◆ **Task requirements**
Reproduce exactly the opening lines of the listing, stopping after the line that contains "Open the Sección" and including it.

◆ **Data provided**
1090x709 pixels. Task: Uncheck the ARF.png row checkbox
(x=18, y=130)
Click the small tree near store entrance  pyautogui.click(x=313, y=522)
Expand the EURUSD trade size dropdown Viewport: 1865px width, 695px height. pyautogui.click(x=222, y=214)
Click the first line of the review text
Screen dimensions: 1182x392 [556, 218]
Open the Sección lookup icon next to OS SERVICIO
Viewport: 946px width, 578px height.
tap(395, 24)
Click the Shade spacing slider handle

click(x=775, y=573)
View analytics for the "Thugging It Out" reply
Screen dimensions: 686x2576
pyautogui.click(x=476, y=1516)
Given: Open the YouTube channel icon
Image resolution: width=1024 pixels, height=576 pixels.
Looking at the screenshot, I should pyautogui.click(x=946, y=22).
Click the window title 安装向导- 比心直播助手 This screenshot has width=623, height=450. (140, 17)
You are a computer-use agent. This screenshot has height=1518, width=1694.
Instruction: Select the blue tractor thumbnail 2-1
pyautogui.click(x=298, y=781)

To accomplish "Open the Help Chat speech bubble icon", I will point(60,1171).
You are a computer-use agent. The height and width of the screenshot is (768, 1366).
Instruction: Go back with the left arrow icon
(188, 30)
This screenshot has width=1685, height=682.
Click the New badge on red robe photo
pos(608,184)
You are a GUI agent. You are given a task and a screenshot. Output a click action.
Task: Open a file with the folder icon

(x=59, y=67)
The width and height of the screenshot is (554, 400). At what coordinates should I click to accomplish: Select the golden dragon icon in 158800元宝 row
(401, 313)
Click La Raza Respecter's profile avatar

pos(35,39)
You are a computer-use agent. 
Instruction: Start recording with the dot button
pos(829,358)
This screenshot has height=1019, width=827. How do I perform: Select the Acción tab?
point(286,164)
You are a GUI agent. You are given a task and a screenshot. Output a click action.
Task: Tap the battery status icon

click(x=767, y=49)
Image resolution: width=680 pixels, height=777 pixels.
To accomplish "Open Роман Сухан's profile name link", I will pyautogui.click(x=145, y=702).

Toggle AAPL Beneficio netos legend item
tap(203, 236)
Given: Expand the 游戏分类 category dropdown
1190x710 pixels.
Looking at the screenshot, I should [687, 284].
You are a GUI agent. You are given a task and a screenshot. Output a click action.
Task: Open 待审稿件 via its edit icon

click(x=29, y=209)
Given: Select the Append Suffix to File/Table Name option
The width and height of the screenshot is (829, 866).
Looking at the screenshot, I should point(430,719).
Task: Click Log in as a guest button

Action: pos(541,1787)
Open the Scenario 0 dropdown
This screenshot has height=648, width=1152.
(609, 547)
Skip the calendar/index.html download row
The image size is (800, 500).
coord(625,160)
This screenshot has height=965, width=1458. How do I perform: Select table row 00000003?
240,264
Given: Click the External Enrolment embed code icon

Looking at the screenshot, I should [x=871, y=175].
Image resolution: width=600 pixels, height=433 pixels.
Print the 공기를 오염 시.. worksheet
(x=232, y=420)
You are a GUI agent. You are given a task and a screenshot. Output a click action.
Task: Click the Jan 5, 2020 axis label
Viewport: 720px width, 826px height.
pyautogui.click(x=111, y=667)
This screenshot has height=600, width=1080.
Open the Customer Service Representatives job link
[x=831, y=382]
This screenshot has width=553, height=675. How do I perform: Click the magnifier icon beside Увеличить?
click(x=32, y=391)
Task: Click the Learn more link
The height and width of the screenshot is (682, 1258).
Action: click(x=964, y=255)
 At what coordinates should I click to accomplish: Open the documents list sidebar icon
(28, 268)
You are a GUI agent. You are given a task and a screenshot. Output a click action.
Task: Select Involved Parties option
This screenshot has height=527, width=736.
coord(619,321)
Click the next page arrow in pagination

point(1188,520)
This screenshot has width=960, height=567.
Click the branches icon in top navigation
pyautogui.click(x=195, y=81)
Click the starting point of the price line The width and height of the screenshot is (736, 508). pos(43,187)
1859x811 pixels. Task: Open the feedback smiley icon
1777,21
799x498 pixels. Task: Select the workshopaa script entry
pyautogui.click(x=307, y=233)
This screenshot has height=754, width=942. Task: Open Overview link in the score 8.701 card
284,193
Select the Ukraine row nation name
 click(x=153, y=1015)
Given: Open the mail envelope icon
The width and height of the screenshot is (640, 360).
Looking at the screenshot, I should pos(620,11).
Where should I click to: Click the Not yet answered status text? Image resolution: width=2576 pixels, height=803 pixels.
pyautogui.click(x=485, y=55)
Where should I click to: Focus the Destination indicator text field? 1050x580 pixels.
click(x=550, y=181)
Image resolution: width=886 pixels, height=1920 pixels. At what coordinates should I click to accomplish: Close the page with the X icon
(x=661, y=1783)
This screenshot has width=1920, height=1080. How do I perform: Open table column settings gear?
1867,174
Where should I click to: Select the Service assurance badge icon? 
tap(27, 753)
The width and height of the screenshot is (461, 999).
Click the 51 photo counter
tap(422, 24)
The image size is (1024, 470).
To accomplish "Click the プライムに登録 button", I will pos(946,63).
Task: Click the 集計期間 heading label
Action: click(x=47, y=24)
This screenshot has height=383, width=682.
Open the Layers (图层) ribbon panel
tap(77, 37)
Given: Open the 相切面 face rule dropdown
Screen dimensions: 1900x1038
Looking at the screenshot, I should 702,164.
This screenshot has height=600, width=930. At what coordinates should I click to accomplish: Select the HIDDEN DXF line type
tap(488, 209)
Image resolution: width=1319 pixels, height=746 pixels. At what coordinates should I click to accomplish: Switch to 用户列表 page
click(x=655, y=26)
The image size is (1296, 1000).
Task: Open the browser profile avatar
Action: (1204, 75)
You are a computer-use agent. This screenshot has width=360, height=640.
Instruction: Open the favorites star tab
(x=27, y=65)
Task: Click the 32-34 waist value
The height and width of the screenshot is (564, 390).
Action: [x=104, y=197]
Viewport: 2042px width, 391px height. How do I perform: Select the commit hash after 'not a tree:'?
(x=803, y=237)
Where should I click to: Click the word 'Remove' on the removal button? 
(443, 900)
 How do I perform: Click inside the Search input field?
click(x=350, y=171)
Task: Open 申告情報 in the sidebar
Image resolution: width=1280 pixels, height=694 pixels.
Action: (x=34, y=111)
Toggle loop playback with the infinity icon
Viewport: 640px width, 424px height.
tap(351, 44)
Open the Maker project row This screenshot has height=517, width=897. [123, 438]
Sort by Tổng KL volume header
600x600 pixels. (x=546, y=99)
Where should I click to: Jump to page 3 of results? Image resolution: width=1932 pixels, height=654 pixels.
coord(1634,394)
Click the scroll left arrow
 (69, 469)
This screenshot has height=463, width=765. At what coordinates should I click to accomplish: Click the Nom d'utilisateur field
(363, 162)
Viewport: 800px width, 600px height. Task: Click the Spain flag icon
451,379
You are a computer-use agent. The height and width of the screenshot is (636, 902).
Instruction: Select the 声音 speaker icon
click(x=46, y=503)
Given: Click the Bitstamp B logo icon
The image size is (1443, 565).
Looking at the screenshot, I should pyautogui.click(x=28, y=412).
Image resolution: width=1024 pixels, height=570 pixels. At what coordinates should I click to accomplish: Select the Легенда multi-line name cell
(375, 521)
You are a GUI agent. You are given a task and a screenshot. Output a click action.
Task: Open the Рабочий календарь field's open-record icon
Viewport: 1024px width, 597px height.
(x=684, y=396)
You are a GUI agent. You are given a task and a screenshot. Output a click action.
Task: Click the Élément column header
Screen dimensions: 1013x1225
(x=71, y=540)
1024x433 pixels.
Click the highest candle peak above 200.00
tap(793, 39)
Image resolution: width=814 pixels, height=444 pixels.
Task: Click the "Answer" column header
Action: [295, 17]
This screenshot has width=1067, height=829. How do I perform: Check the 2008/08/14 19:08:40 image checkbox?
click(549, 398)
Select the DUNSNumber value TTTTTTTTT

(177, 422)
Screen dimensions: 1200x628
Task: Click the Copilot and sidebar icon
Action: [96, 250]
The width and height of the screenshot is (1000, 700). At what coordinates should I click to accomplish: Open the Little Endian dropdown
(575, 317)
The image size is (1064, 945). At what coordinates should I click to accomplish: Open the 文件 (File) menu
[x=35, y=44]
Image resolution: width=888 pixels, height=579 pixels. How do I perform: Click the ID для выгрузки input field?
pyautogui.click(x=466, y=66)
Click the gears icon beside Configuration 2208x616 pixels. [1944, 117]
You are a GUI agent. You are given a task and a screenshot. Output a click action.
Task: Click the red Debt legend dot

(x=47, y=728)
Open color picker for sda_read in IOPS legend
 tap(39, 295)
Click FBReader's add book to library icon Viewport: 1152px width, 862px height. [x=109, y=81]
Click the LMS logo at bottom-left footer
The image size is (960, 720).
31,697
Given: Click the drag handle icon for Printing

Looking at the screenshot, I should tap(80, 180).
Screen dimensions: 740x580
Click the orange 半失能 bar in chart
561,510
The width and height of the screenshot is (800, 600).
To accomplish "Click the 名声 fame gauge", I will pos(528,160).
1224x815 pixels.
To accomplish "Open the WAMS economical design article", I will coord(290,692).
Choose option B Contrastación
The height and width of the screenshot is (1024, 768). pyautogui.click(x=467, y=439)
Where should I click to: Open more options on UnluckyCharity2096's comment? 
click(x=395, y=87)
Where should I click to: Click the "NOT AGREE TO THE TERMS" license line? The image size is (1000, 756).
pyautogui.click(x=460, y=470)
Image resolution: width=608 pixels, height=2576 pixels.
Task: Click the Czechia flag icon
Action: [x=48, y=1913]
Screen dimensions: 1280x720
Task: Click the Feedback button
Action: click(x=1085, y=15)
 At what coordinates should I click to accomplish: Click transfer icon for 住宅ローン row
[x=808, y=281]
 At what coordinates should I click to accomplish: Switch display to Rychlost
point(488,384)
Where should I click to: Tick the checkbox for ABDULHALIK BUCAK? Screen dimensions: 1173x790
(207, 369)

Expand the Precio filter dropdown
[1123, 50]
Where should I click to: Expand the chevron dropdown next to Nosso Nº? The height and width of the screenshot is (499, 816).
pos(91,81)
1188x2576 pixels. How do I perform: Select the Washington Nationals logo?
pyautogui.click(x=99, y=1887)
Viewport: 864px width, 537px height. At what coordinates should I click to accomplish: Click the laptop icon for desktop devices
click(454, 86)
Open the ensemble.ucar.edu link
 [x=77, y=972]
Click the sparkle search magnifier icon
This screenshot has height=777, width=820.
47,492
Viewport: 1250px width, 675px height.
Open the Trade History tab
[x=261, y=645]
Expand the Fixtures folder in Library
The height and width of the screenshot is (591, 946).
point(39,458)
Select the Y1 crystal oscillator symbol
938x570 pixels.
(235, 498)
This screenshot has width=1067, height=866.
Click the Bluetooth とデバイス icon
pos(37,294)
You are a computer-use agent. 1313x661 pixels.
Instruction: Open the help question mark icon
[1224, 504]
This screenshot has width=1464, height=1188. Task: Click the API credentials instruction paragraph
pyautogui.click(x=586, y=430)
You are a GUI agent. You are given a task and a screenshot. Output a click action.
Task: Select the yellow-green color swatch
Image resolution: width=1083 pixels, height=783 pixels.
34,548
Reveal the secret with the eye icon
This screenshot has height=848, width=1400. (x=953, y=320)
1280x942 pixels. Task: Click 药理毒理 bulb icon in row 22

◆ **Solved exercise**
1090x709 pixels. Task: Uncheck the ARF.png row checkbox
(x=18, y=130)
Click the small tree near store entrance  pyautogui.click(x=313, y=522)
Expand the EURUSD trade size dropdown Viewport: 1865px width, 695px height. pyautogui.click(x=222, y=214)
Click the first line of the review text
Screen dimensions: 1182x392 [556, 218]
Open the Sección lookup icon next to OS SERVICIO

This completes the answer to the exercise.